Is it just me, or is the Discovery Health Channel having an unusual number of documentaries on obesity these days?
No wonder. They've got a ready-made audience.
Practically every female I know has flirted with this diet or that. Some of us are hard-core dieters we haven't met one we won't try. And then there's my friend Kay, who explains away her extra 10 pounds by saying she's successfully fighting anorexia.
I'm completely fascinated by these Discovery documentaries. First, they feature people even more out of control with their eating habits than I am. People who consider Spam a vegetable. People who are willing to be videotaped while being weighed and -- gasp! -- say the number aloud.
And second, those shows give me tons of ideas on how I can shed my unsightly extra pounds. I am becoming one large stretch mark. Sure, there's eating right and exercising, but who wants to do that?
It's so much better to have stomach bypass surgery like on the show!
You've probably heard of it. The doctor trims off a small piece of the top of your stomach -- about the size of your thumb -- and then attaches your small intestine to the bottom of that pouch. The rest of your stomach presumably is floating around your insides, no longer fettered by an esophagus and intestine.
Instead of eating four or five meals a day, you can handle only four or five bites at a time.
Of course, there's a downside. One doctor on the Discovery program said he'd lost three patients in 200 surgeries.
I don't like those odds.
But the folks who do it and live get amazing results. On Monday's night's Discovery obesity show, a husband and wife who had the surgery lost so much weight they were able to fit into his old jeans together. I'm talking one spouse per leg!
I'm not sure what the practical application of that feat would be, but it looked cool on TV.

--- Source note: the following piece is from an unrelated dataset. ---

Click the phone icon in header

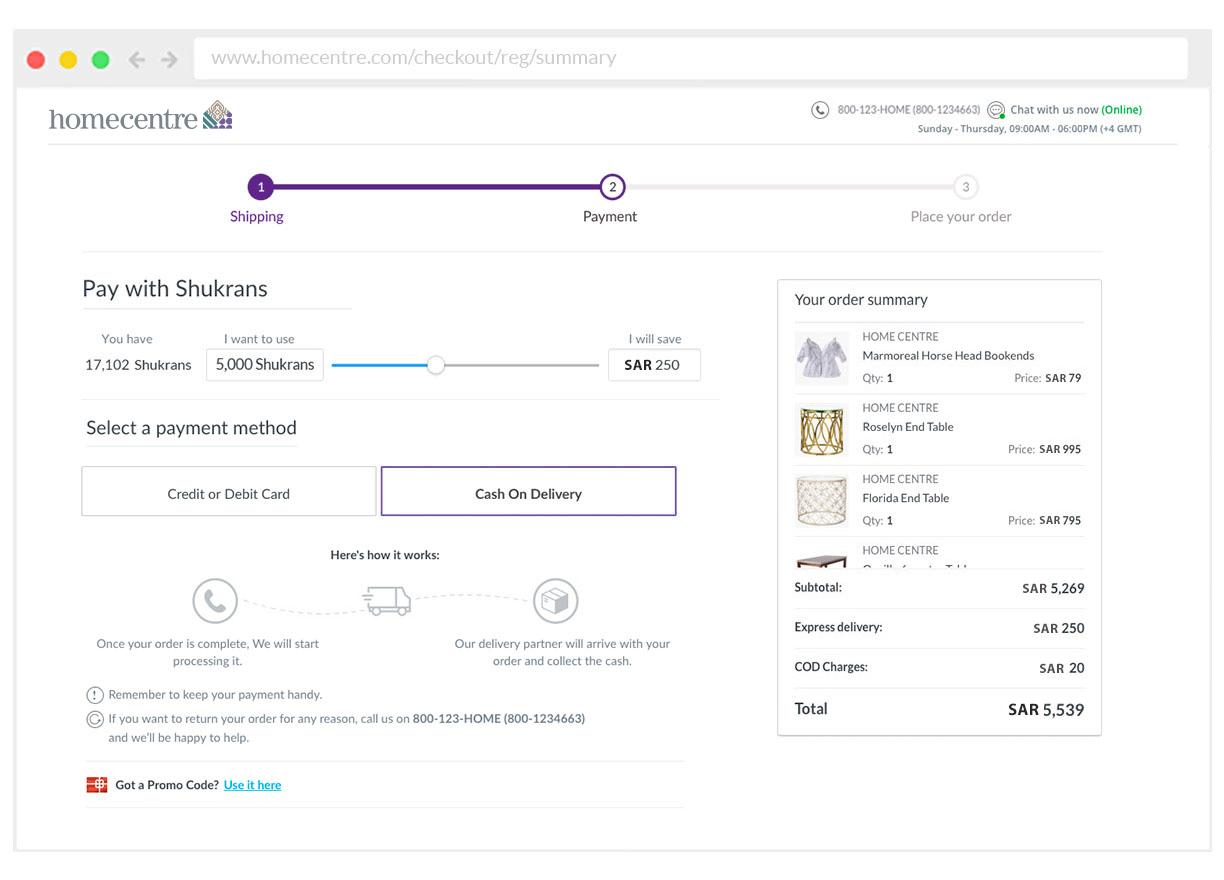tap(819, 110)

And on Tuesday, the Food and Drug Administration approved the new Lap-Band Adjustable Gastric Banding System. It wasn't on Discovery, but it will be. I just know it.

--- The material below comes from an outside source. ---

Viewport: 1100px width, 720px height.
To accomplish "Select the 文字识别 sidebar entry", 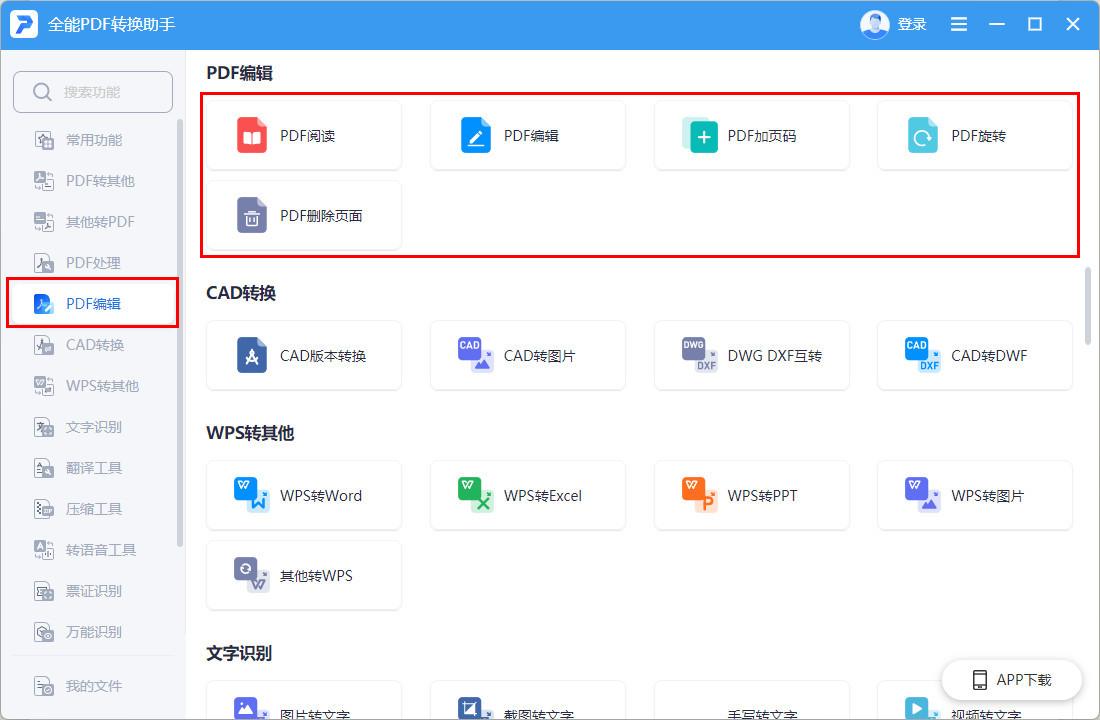I will point(93,426).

Basically, the surgeon cuts a little hole in your abdomen, lassoes your stomach and cinches it, creating "an earlier feeling of fullness," an Associated Press article said. It worked well in clinical trials, during which patients were on a strict diet and had to exercise 30 minutes a day.

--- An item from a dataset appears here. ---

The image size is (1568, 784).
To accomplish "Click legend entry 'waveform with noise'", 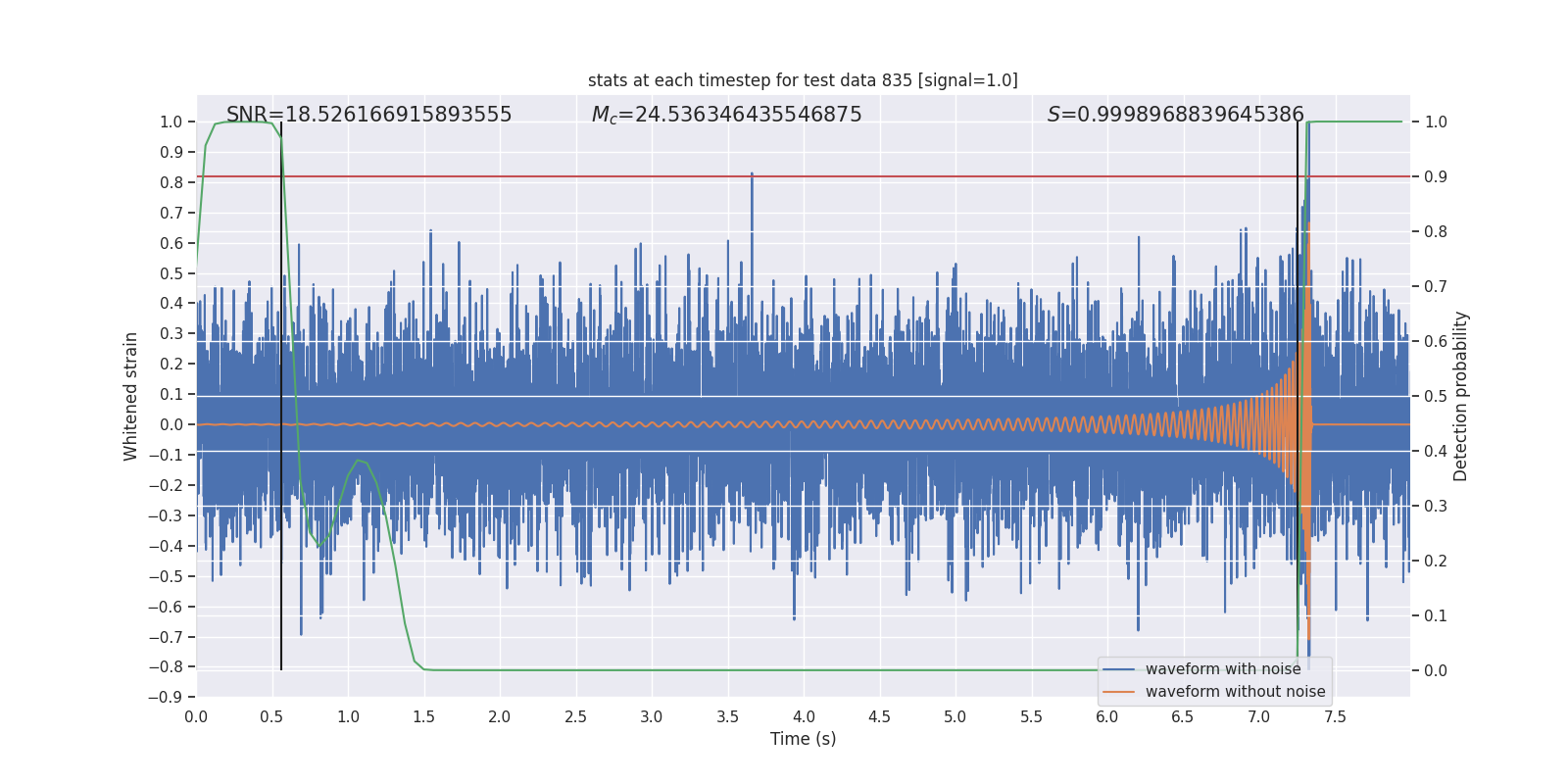I will tap(1223, 669).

But there were side effects. Nausea. Vomiting. Heartburn. Abdominal pain. "Band slippage," whatever the heck that is.
The Discovery channel programs always feature some sap trying to shed pounds the old-fashioned way, by watching his caloric intake and exercising regularly. I thought they were suckers, and I was sold on the stomach bypass surgery until I learned it was $50,000.
I don't think my insurance covers it unless I'm guaranteed to drop dead of a heart attack within the week otherwise.
I don't know how much the Lap-Band will cost, but I hope not as much. I have to pay my cable bill so I can learn about all this stuff.
Heidi Hall is managing editor of the Southeast Missourian.